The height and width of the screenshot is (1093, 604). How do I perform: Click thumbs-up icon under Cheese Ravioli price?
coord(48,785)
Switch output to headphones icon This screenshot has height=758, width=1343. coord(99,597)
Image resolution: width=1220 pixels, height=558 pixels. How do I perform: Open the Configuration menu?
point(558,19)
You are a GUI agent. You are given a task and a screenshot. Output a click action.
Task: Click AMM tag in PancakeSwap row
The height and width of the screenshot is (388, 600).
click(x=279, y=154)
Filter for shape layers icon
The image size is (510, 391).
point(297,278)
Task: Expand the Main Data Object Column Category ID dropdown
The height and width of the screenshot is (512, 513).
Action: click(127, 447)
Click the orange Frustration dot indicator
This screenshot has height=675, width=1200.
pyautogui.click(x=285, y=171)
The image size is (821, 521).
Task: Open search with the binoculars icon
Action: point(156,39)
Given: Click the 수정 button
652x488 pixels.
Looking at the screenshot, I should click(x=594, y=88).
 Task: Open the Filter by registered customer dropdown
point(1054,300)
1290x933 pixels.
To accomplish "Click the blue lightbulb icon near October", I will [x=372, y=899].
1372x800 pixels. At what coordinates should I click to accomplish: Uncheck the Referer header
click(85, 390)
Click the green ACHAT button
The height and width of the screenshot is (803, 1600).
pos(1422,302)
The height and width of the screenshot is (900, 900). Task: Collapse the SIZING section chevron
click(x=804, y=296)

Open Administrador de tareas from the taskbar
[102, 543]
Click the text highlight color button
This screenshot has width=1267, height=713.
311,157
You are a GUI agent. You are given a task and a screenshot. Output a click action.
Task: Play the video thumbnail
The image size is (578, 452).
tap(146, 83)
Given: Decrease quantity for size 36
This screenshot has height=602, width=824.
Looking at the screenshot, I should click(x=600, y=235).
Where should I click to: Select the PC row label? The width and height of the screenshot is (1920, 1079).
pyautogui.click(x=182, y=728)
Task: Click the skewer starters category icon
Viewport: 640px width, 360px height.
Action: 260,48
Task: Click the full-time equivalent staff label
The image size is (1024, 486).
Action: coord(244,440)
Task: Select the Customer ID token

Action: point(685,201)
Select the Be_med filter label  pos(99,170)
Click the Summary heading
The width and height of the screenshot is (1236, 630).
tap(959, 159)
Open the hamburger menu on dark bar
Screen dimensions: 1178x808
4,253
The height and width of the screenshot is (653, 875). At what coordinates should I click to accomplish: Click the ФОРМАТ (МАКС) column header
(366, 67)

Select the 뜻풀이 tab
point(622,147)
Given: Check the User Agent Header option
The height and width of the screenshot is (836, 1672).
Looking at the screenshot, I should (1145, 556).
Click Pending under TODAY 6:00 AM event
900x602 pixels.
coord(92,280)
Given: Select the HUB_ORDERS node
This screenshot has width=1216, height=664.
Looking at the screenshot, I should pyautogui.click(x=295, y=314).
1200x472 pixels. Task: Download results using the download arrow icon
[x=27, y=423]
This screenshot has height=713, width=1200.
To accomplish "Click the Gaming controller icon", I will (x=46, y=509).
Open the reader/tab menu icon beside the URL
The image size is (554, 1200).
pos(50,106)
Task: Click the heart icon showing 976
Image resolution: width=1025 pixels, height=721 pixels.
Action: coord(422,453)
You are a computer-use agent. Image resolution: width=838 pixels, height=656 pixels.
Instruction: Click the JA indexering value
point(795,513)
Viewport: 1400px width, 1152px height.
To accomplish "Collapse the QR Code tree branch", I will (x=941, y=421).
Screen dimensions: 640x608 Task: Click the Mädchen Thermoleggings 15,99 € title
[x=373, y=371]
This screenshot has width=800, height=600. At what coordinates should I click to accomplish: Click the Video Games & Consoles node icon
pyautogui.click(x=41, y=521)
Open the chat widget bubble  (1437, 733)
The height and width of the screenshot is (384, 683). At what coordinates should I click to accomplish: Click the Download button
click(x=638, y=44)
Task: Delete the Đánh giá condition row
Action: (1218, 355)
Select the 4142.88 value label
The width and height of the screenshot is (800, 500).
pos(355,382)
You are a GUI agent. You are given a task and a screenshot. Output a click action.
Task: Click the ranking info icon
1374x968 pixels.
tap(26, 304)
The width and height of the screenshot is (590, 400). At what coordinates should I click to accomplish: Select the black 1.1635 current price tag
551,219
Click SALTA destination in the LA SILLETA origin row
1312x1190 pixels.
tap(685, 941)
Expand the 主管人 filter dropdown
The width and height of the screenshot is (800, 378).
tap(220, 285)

→ **What to work on**:
When the line with "Task: Expand the" is reached in the data above, begin copying, and stop after the line with "Given: Click the 수정 button"; copy each line exactly, both ends included.

→ **Exercise response**:
Task: Expand the Main Data Object Column Category ID dropdown
The height and width of the screenshot is (512, 513).
Action: click(127, 447)
Click the orange Frustration dot indicator
This screenshot has height=675, width=1200.
pyautogui.click(x=285, y=171)
The image size is (821, 521).
Task: Open search with the binoculars icon
Action: point(156,39)
Given: Click the 수정 button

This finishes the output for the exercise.